**YOUR ASSIGNMENT:** Pictures excluded, copy word for word the lines from the one holding "The image size is (1005, 623)." through the last line below.

(Pixel coordinate grounding data)
____

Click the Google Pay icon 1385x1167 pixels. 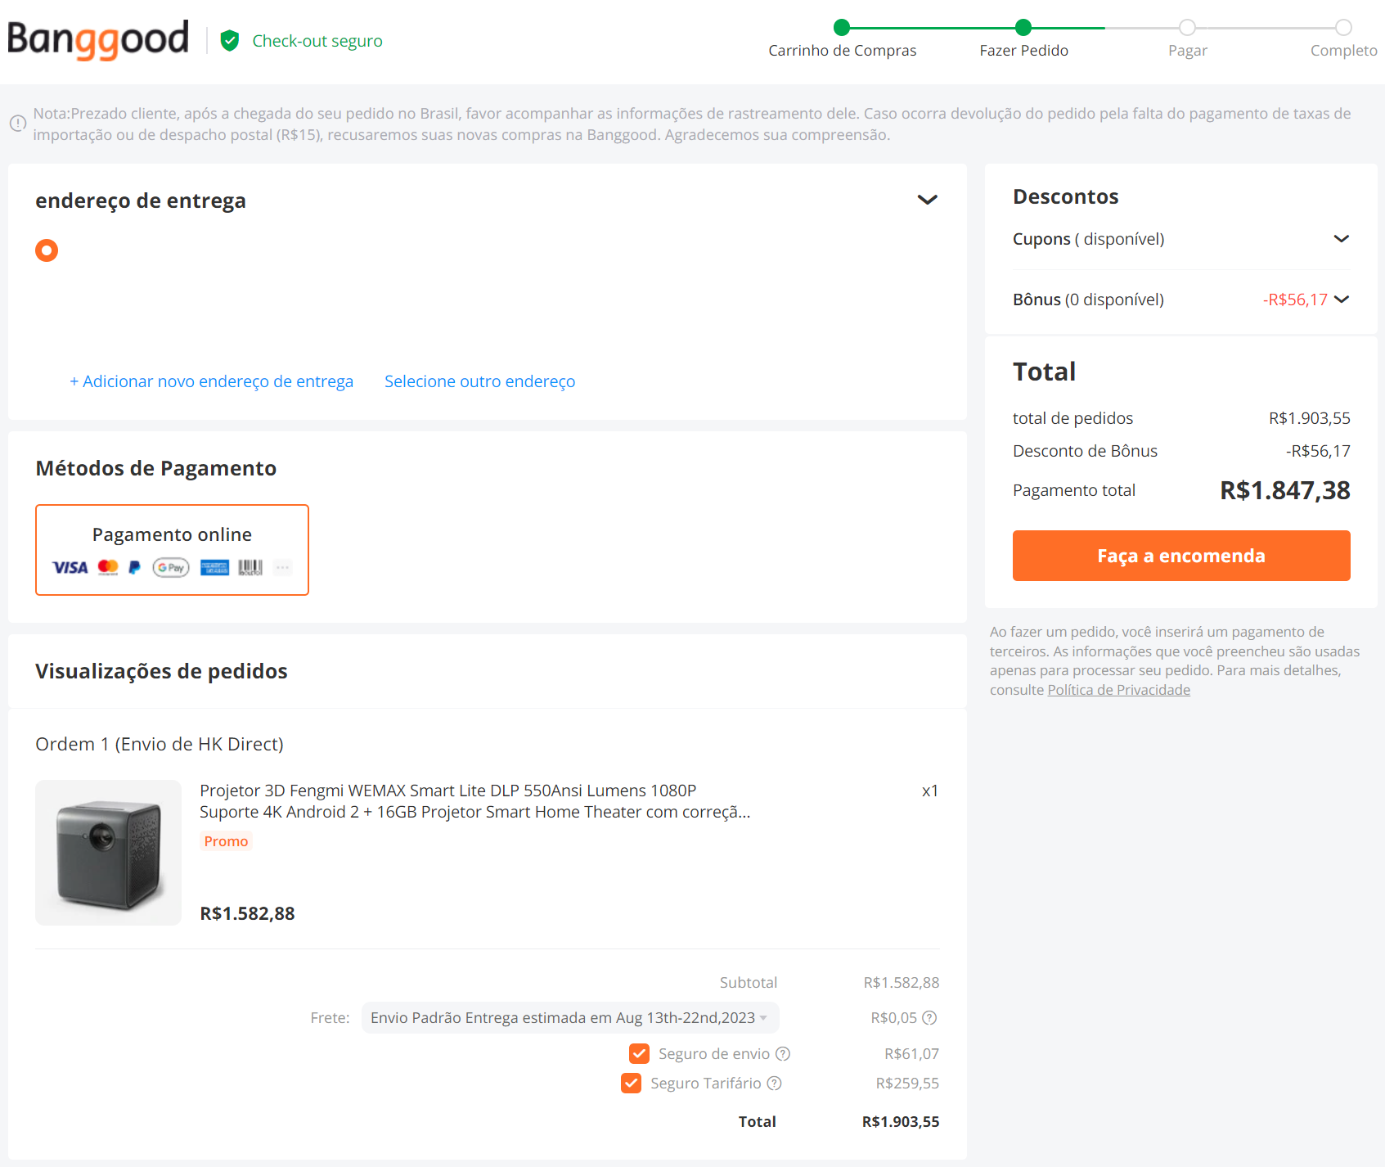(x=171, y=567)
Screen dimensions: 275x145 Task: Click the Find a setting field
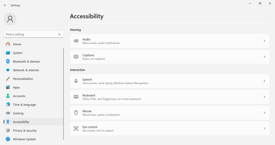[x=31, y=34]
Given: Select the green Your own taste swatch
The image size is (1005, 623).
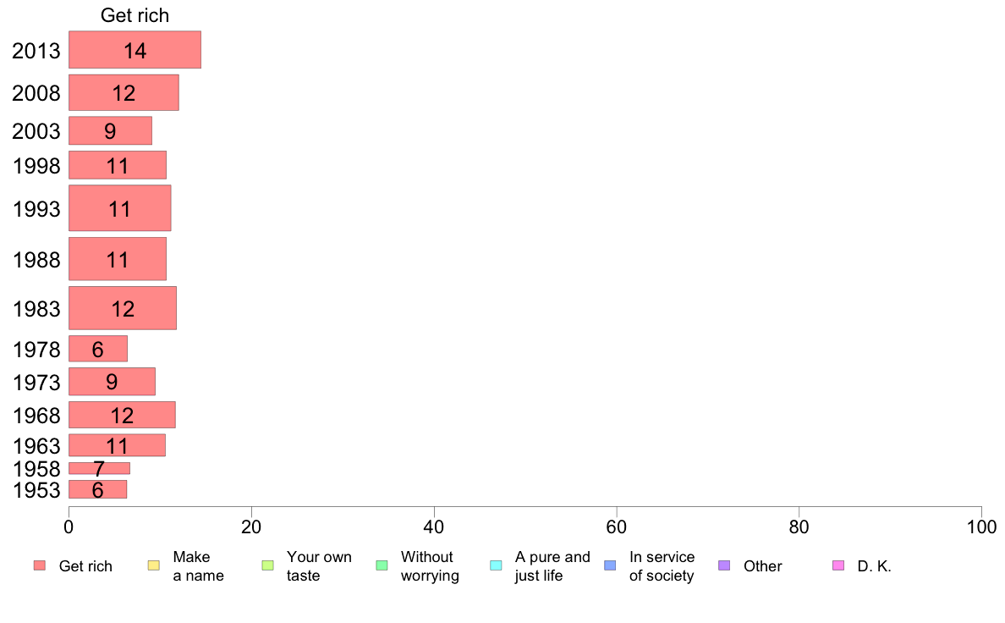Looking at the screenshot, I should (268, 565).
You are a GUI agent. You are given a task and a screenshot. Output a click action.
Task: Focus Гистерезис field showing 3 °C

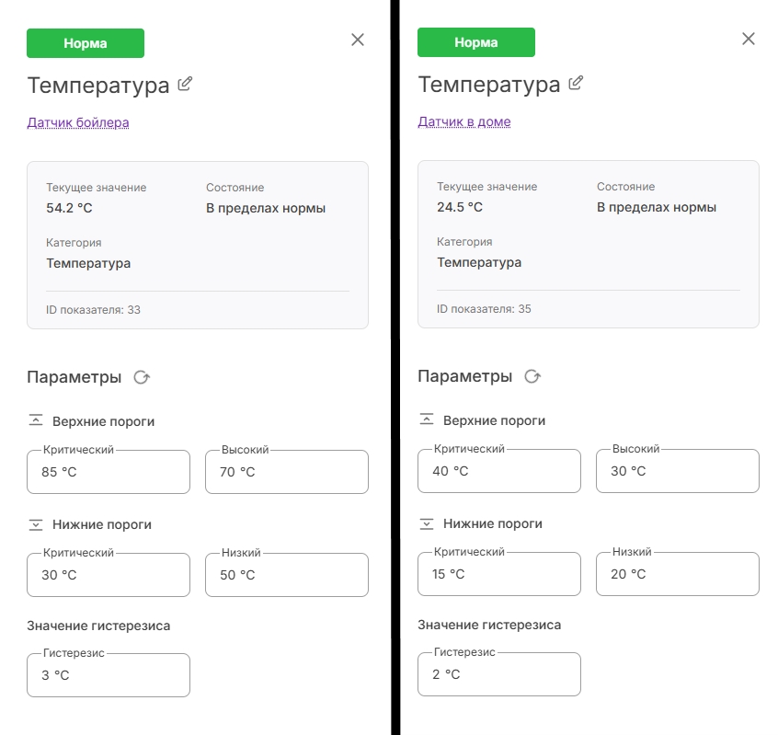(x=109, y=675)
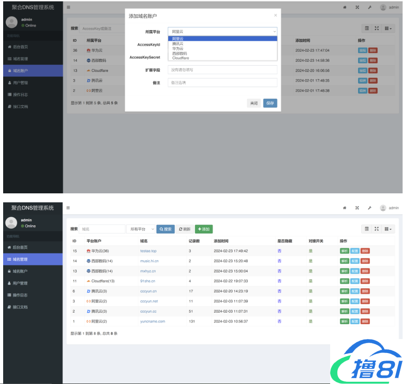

____

**REPLY:**
The image size is (1005, 623).
Looking at the screenshot, I should (268, 565).
You are a GUI agent. You are given a task and a screenshot. Output a click action.
Task: Focus Гистерезис field showing 3 °C

(x=109, y=675)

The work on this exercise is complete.